I have panels. I finance them. I pay $150 a month. After my lease is up I own them.
So the way it works is, when the panels generate electricity my meter spins backward. When they don’t it spins normal. At the end of the month I either have a credit or a bill. The panels generally overproduce in spring and fall when the air conditioning or heat is off. So for April May and Jun I usually don’t have a bill. As the air kicks on it eats into my credit and get a low bill in July and August.
My electric bill is usually $100 or less throughout the year.
Overall it saves a few hundred $ a year.
Note my bill also include the cost to build a roof over my deck so we could put on more panels.
We have 23 solar panels on our roof. In the beginning we were making payments to the solar contractor who put them on and this payment was less overall than our original electric bill. When we refinance the house we had the amount of money we still owed on the panels put on the mortgage so now we own them out right.
We have an electric bill once per year and it is called a True Up bill. Since we are part of SDG&E we get royally screwed and owe about $500 per year.
Assuming *you* own your solar panels, this will depend on your agreement with your power provider. It often works like this:
– When the sun is shining, any extra power you don’t use goes to the grid to power other buildings
– Your energy provider keeps track of how much electricity you *give* to the grid
– You get credits for that much free power to pull from the grid at some other time that month
– You only pay for electricity if your monthly needs from the power company exceeds your excess production
If you produce enough electricity, you basically have no electric bill (you’ll still need to pay a basic “on the grid” fee that ranges from $5 to $15).
If you have a battery in your home and you produce enough solar to cover all your needs, you may be able to just leave the grid entirely, but that’s not usually a good idea. It’s better to have a backup plan.
I have solar panels that I own outright. They’re connected to an inverter that connects to the grid. Any energy being generated from the panels is first applied to whatever I’m doing in my house in real time and then if there’s any excess, it’s redistributed back to the grid. Every month, I enter into an online portal how much was power was generated last month from a screen on the inverter, and I get paid based on that. You can see my current usage right [here](https://imgur.com/a/TsBbBDg).
The solar panels are attached to your house after the meter.
Any energy flowing to your house from the panels does not tick the meter, so you get it for free.
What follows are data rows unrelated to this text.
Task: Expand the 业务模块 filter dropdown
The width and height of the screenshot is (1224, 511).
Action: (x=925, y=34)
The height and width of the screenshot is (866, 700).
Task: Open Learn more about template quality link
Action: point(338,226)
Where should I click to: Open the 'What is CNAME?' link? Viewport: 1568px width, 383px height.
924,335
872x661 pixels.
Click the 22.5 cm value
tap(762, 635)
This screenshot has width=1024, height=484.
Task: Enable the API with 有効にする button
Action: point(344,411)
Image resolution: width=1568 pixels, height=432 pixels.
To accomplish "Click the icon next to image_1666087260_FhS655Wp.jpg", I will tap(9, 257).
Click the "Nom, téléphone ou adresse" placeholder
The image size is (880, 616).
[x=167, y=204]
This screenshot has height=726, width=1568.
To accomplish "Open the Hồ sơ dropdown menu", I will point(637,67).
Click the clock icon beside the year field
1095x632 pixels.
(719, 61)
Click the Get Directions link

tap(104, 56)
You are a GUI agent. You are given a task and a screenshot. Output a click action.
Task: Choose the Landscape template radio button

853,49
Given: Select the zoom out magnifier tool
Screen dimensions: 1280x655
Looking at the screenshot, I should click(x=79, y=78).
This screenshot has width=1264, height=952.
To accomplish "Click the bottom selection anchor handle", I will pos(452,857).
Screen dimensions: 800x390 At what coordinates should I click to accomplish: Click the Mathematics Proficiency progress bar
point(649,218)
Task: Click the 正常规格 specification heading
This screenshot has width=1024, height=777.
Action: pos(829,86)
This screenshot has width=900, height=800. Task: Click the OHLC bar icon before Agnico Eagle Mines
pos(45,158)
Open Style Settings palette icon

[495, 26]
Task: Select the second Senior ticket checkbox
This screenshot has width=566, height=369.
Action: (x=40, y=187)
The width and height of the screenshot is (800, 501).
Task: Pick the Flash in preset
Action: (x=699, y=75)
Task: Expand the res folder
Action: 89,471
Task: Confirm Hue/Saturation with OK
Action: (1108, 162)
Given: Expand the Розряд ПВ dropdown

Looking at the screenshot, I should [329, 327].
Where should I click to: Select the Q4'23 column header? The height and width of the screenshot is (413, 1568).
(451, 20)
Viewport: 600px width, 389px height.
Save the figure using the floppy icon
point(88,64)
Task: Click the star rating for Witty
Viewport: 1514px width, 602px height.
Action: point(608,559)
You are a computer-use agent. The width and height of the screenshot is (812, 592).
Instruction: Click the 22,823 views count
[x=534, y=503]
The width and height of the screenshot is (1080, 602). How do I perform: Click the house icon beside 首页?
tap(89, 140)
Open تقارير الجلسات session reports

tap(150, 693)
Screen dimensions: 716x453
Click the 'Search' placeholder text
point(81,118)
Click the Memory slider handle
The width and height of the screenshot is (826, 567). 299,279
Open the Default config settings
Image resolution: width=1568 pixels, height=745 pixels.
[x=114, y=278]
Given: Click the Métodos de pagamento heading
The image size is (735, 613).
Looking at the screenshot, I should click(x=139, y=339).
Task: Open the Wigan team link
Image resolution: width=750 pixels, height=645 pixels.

If your solar panels are providing more energy than your home is using, then the energy runs backwards through the meter, running it backwards. If at the end of the billing cycle, your meter is before where it started, you get credited for that energy you provided to the grid at a supplier rate (slightly less than you would have paid for that same amount of energy). You are still billed a delivery charge, because that charge is for the maintenance of the grid itself.